Hacker News new | ask | show | jobs
by gruez 902 days ago
Generating 2^64 hashes isn't guaranteed to produce a collision, and even if a collision did exist in that set, you're not going to find it by getting a bunch of GPUs to compute 2^64 hashes. There's a huge difference between a haystack that maybe contains a needle, and a needle that's been pulled from the haystack and presented to you. To actually find and identify the collisions you'll need to hook those GPUs up to some sort of storage/retrieval system. Just to store 2^64 128-bit hashes would take 295.1 exabytes. That's an order of magnitude more storage than NSA's utah datacenter[1].

[1] https://en.wikipedia.org/wiki/Utah_Data_Center

1 comments

You can generate pairs of hashes for random inputs and check for collision without storing all of the outputs, no?
True, which is why 256-bit or bigger hashes are recommended to make sure that the time for finding a collision is alone great enough to make this impossible.

Finding a collision for an 160-bit hash by brute force, on a big cloud or supercomputer, is about the maximum that someone with unlimited financial resources could do.

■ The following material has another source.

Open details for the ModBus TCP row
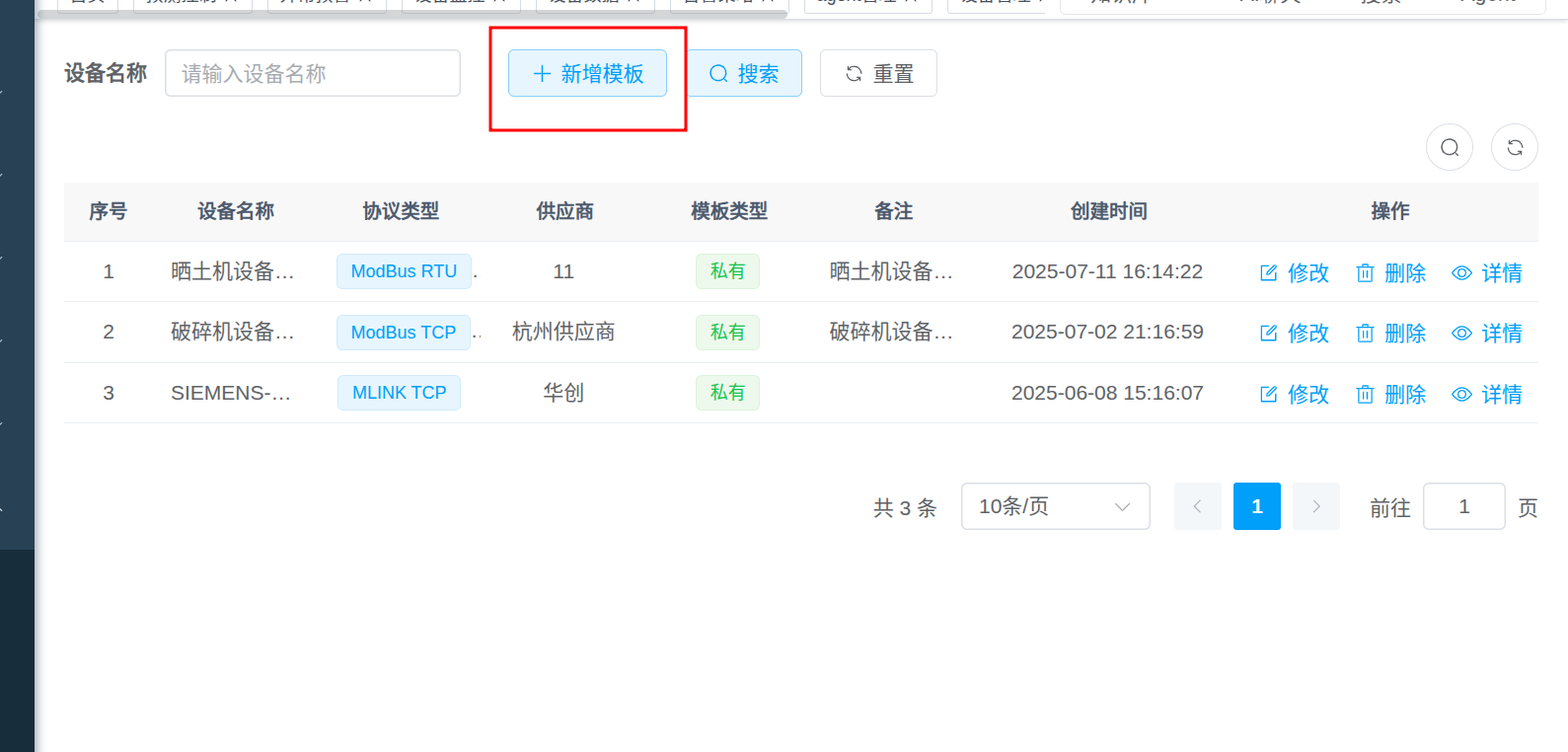coord(1487,334)
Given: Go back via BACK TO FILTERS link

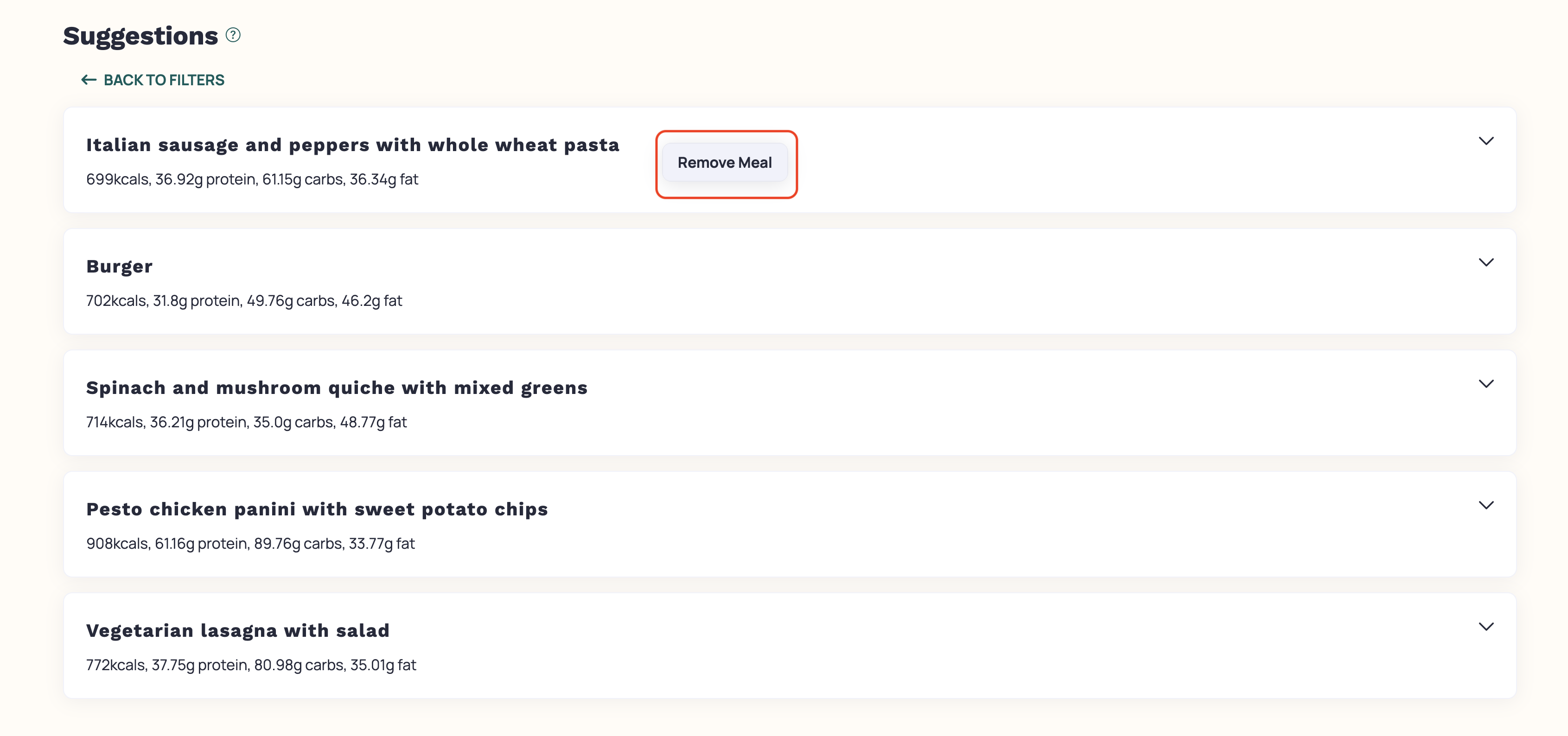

That requires way more hashes to be computed though.
I don't think that's correct? It's probabilistic, yes, but in expectation you would still need ~2^64 hashes to find a collision for a 128-bit hash (birthday paradox).
See my above comment. There's a huge difference between having a collision somewhere in a pile of 2^64 hashes, and actually having the colliding hashes ready to present.
Are you trying to get at the distinction between second preimage and collision resistance? If all you need is a collision, "try random pairs until you find a collision" method works fine and is arbitrarily parallelizable with no storage.
>"try random pairs until you find a collision" method works fine and is arbitrarily parallelizable with no storage.

That requires you to do 2^128 checks on average, not 2^64. Again, the problem is that the birthday problem only exists if you have all the hashes available to compare. If you're just doing two hashes at a time and comparing the two, the chances of you getting a match for each try is 1 in 2^128, and this is independent for each attempt. To get a 50% chance you need 2^128 attempts.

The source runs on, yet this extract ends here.